16 thoughts on “One dog and three missing women

  1. Information can be like a lady’s bikini. What’s revealed can be interesting, but what’s not may be much more important.

  2. I’m no fan of Paige Patterson. I feel he and his wife were arrogant and entitled in their four decades as ruthless power hungry political operatives. I’m angry at how they wrecked SWBTS and hurt a lot of innocent men and women. At the same time, I don’t think the status of their family relationships (outside of political nepotism) is relevant.

    1. It’s relevant for several reasons, not least of which is either (1) false representation; or (2) something worse and truly evil. When someone — or a couple — is chiefly responsible for expositing and enforcing a doctrine of the “family” and hold up their own experience as exemplary, they invite questions like the ones raised here. If the Pattersons’ chief contribution to Southern Baptist confessional framework were soteriological, cosmological, or epistemological in nature, you’d probably have a point. But when a man and woman start extracting from complementarianism a perverse, eccentric, and heterodox anthropological formulation, their concept of “family” and their personal expression of it are fair game. Nevermind the clear biblical instruction regarding qualifications of church leaders.
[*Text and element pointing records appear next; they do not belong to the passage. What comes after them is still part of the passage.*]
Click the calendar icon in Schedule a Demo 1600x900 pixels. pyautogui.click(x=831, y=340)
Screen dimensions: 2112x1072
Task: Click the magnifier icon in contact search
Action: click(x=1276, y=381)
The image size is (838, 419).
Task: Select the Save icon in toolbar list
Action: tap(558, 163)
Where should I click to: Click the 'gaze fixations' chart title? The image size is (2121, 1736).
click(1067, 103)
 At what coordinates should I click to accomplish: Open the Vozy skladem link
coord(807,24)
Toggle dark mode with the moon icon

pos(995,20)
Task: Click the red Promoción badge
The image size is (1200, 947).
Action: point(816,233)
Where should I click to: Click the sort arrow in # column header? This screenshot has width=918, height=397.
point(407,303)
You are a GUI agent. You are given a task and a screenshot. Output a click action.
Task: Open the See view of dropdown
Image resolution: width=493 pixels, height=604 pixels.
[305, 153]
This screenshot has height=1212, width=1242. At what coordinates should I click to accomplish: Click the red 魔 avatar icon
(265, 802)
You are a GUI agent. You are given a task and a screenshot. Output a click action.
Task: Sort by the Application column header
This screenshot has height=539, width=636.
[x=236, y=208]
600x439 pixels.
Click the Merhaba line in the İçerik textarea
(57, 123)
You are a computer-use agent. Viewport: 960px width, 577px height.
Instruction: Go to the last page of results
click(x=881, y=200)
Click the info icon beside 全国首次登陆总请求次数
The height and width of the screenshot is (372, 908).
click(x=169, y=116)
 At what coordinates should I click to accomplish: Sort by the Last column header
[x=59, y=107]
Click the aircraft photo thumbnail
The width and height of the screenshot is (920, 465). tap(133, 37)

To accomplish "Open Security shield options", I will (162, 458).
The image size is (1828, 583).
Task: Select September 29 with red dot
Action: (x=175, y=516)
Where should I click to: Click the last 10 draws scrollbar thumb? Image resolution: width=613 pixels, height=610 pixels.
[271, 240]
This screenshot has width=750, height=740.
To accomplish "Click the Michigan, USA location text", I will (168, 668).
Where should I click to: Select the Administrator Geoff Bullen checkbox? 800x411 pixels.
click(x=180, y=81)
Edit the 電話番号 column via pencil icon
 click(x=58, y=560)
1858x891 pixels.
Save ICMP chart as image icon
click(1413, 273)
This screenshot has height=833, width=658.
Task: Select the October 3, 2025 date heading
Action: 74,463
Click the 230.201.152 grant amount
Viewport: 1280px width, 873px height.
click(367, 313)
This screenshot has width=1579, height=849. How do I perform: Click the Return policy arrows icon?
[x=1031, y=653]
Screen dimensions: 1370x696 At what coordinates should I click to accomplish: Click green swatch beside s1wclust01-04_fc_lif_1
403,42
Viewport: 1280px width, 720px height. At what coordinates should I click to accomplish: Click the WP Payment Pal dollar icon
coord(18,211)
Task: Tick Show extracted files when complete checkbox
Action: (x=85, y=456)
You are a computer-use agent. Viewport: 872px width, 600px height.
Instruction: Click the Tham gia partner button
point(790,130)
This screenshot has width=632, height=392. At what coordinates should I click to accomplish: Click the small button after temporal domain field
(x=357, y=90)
      See 1 Timothy 3:5, and so forth.

      1. Agreed. It is highly relevant. Those two people have destroyed so many careers and ministries because of their extrabiblical rules they imposed on people in the name of inerrancy. It would be interesting to see whether or not they hold themselves to the same standards they hold everyone else. I’m guessing they don’t due to what I witnessed at Southwestern.

  3. BB, I appreciate you bringing all this to light since media formats such as Janet Mefferd & Capstone Report continue to defend him & falsely believe PP was unfairly let go due to #Metoo movement. The truth about this man must be revealed & many of us SWBTS alumni are grateful to you for this.

  4. Dear Baptist Blogger,

    I am in the process of writing a paper on ResolutionThree pertaining to the Ordination of Women that was passed in 1984. I am pursuing why it mattered then and why it is still an issue today. Have you come across any information in regards to this resolution? Did the Pattersons have anything to do with this resolution? I would love it if you could steer me to your sources on this, if any.

    1. Some archived correspondence addresses this resolution. But you may find more fruitful territory in a presentation on women’s ordination that the Hat did in Nashville a few years after the resolution was passed. I don’t have the date/link right now, but it’s in my files.

      1. Thank you for your prompt reply. I know how busy you are and I want to say I really appreciate your reply. I think I can find the presentation you mention here at SWBTS. There had to have been something written around 1987 because that’s when the resolution on the family was presented.

  5. TO CONFIDENTIAL COMMENTERS: You can leave your email address in a comment here and I will not publish it, or you may write everything you want to tell me in a comment and I will keep it private. Thank you for your courage to reach out. If you prefer a phone conversation or an in-person meeting, I will accommodate either/both.

    The Baptist Blogger

  6. I am glad that you are seeking to bring the Light of integrity, and honesty, and transparency of God’s Truth to the dark places perpetuated by the Patterson practices. Let the Holy Spirit and the word of God be the judge. The Scripture clearly teaches that many who claim to be Jesus’ followers are not so and act for selfish motives. Jesus will reveal all in that day: In Matthew 7:21-23, Jesus clearly states this:
    “21 ¶ Not every one that saith unto me, Lord, Lord, shall enter into the kingdom of heaven; but he that doeth the will of my Father which is in heaven.
    22 Many will say to me in that day, Lord, Lord, have we not prophesied in thy name? and in thy name have cast out devils? and in thy name done many wonderful works?
    23 And then will I profess unto them, I never knew you: depart from me, ye that work iniquity.“
    (KJV).
    God have mercy and may those who have ears to hear and a humble contrite heart repent and act before that day. God’s will IS LOVE-not Judgementalism.